The well known superintendent of a Allegany County school district had this to say about the question:

” Some schools do and are sharing with other schools. Some schools did, but the “used by” date has passed. The rest of the schools were waiting to see what was happening before completing the Initial Limited Service Laboratory Application and paying the $200 fee.”

Governor Hochul please consider a different sort of mandate to manage this pandemic in our public education system. The masks help, vaccines help, but the key is the availability of rapid testing at the school level. Every school needs to be able to advise students who have missed a day of school(due to illness), to arrive early for a rapid test. When kids are exposed to a known positive case, they should all be rapid tested as soon as possible, not quarantined pending results in 48-72 hours.

The approach seems to be working in Massachusetts as reported by a great article by Vox:

“Then there’s Massachusetts: The state adopted a test-to-stay protocol for participating districts at the beginning of the 2021–22 school year. If a student in those districts tests positive for Covid-19, close contacts of that student no longer have to automatically quarantine. Instead, they can continue coming to school, provided they take a rapid test each day for seven days. If they test positive or develop symptoms, they’ll need to quarantine. Otherwise, they don’t need to miss class.”

Governor, New York needs to take this approach and with rapid speed.

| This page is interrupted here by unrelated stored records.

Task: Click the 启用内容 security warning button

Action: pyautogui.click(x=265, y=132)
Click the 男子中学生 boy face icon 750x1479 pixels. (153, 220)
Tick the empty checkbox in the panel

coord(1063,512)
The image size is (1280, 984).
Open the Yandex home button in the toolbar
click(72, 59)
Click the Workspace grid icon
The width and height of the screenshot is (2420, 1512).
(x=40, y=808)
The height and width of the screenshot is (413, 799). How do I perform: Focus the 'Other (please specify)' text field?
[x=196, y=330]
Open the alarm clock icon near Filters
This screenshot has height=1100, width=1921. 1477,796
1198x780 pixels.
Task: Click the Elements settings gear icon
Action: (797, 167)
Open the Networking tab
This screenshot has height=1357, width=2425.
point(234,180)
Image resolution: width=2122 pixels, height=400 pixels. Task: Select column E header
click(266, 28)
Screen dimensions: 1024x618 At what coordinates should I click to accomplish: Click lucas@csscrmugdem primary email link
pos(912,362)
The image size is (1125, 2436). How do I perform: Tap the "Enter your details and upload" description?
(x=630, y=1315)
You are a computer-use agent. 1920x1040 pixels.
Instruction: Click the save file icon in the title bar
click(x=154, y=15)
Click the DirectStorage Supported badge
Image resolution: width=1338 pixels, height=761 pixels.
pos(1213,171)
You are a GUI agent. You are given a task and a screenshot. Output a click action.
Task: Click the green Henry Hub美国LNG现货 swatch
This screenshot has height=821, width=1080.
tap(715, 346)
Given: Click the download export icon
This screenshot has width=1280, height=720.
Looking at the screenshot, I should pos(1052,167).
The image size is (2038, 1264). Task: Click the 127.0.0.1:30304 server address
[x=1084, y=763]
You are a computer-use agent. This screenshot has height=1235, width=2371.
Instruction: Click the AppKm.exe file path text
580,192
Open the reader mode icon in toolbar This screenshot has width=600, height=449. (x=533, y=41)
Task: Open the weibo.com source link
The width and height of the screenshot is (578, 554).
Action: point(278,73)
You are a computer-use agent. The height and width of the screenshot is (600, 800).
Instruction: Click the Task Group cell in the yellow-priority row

The alternative is mass absences and forcing working parents to lose a week of work if they keep Johnny home with a sore throat or hay fever. The consequences are continued labor shortages and an education that is disjointed at best. More teachers will quit and more parents will resort to home schooling, abandoning the part time job. These tests are the only foreseeable way to create some semblance of normalcy for students, educators, and working families.